• RECORDS FOR PROCESSING
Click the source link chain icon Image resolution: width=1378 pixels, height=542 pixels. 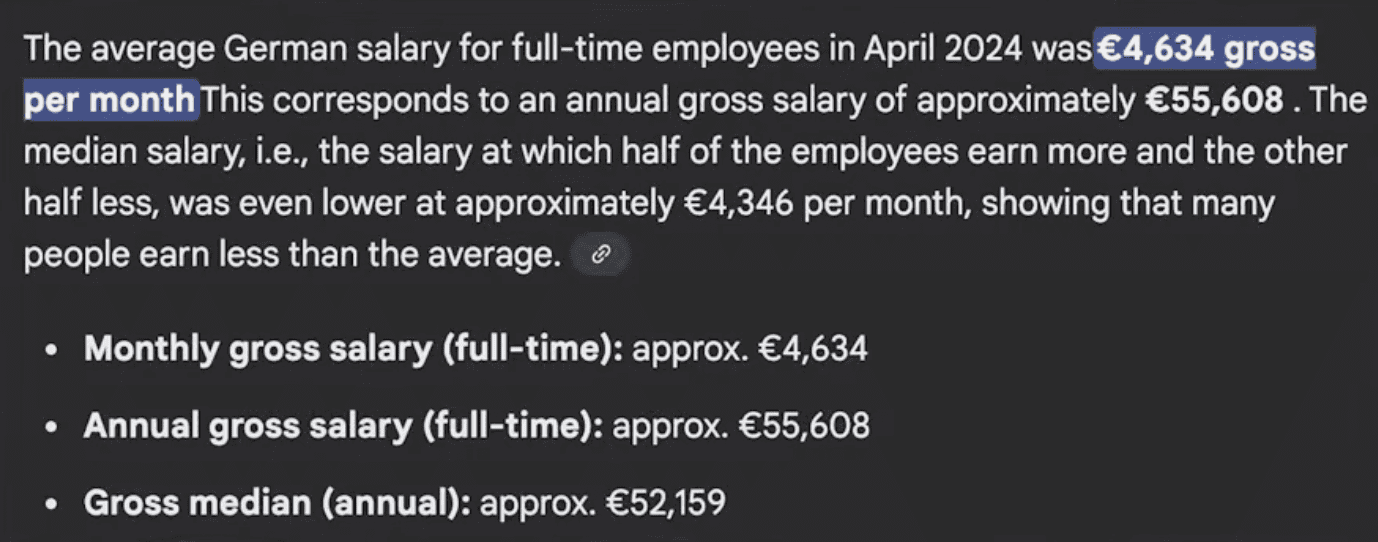tap(601, 256)
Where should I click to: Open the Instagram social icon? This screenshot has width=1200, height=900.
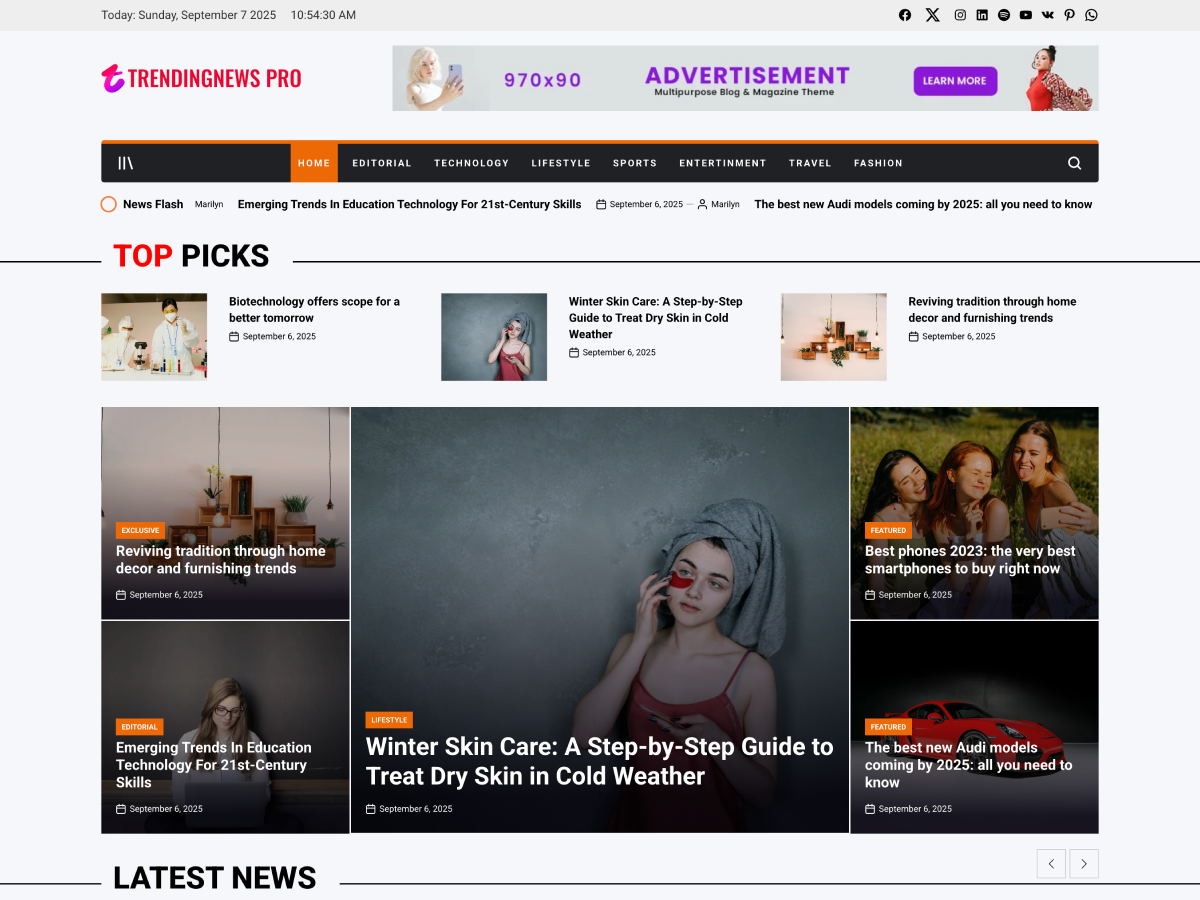coord(960,15)
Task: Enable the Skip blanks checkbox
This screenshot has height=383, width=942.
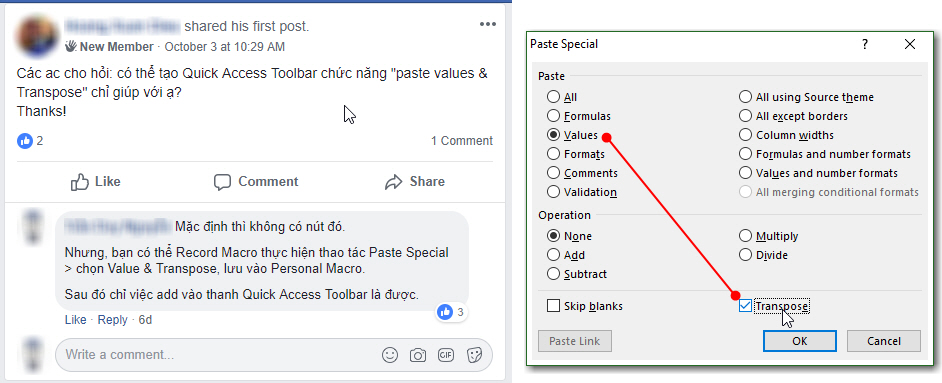Action: 553,306
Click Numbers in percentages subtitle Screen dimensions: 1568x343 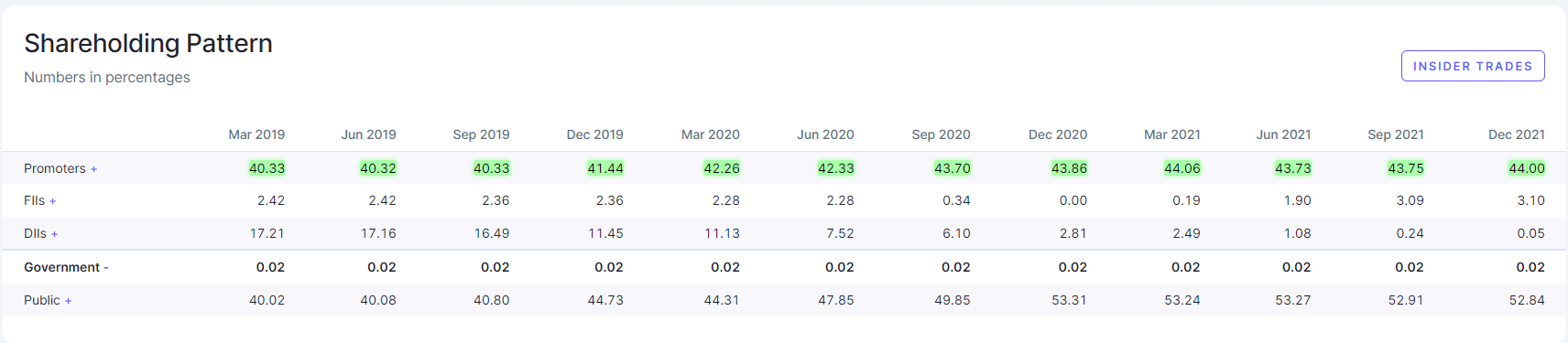(x=107, y=78)
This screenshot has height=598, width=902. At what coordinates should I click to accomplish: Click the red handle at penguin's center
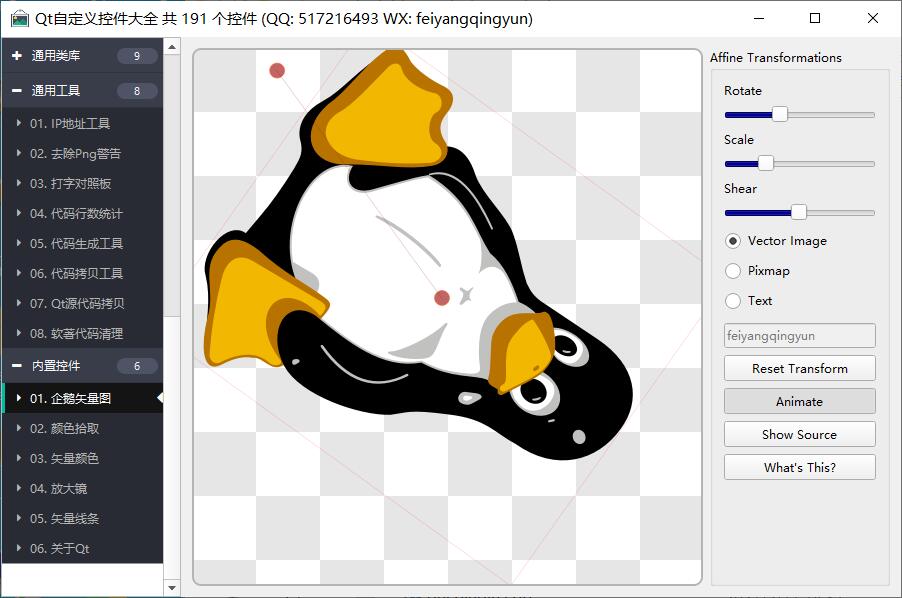[x=442, y=298]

• PROBLEM
Return the lines from the one that contains "This screenshot has height=598, width=902." through the final line of the listing above, inclusive. Transcribe them exactly and drop the pictures.

• TASK SOLUTION
This screenshot has height=598, width=902. At what coordinates should I click to accomplish: Click the red handle at penguin's center
[x=442, y=298]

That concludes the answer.